[start Stored rows]

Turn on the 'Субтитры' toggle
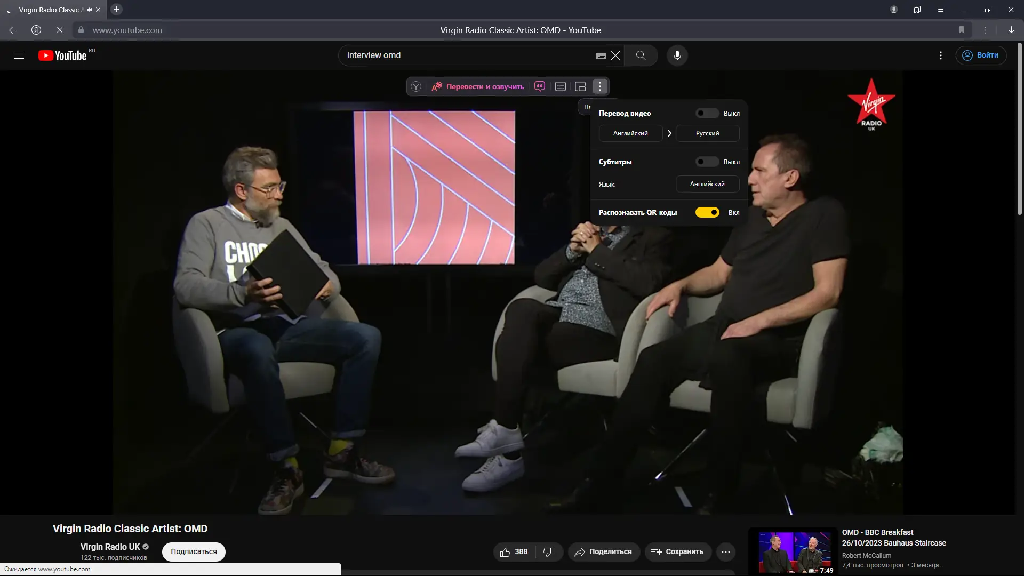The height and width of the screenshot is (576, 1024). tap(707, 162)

[end Stored rows]
[start Stored rows]

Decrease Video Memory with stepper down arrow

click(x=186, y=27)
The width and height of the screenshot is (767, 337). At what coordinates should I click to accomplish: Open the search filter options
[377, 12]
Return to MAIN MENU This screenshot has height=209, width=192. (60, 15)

[end Stored rows]
[start Stored rows]

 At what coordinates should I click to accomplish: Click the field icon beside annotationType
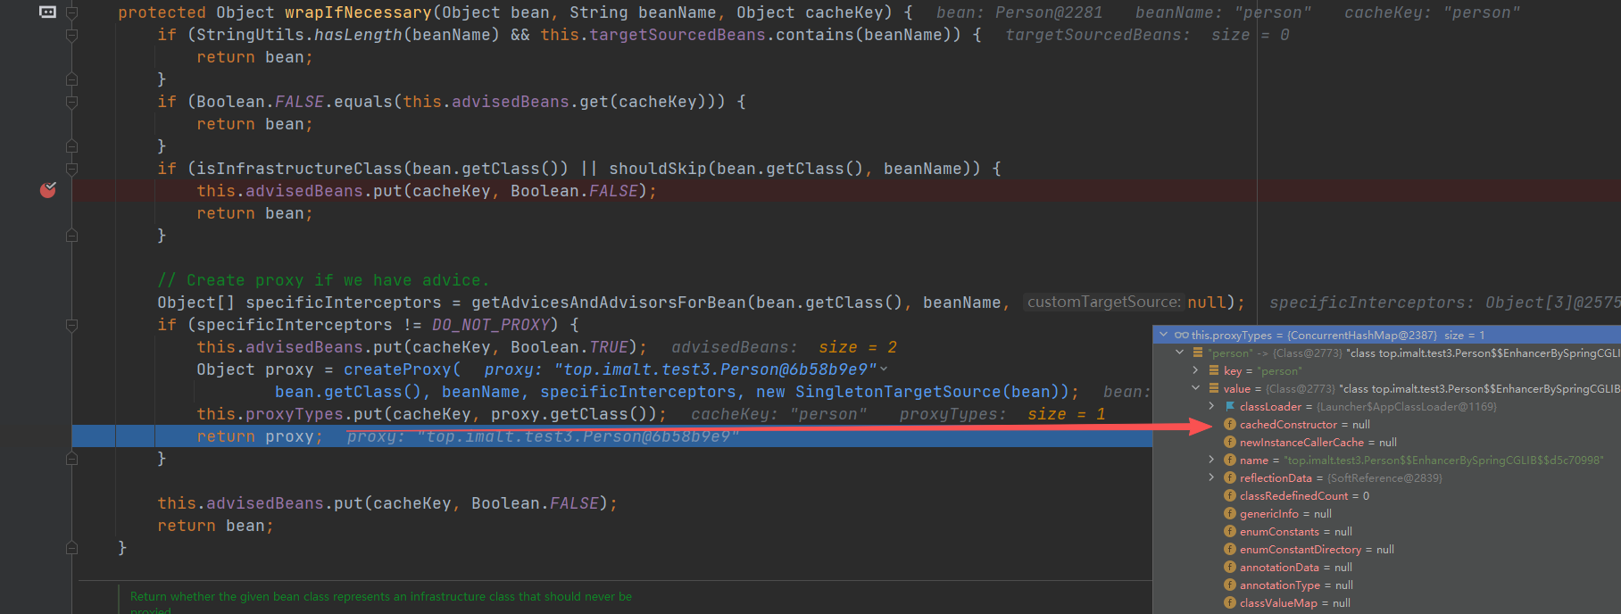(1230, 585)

[end Stored rows]

Turn the material above into a numbered list, covering everything from the line containing "Decrease Video Memory with stepper down arrow" down to the line containing "Return to MAIN", both included, and skip any blank lines.

1. Decrease Video Memory with stepper down arrow
2. click(x=186, y=27)
3. The width and height of the screenshot is (767, 337). At what coordinates should I click to accomplish: Open the search filter options
4. [377, 12]
5. Return to MAIN MENU This screenshot has height=209, width=192. (60, 15)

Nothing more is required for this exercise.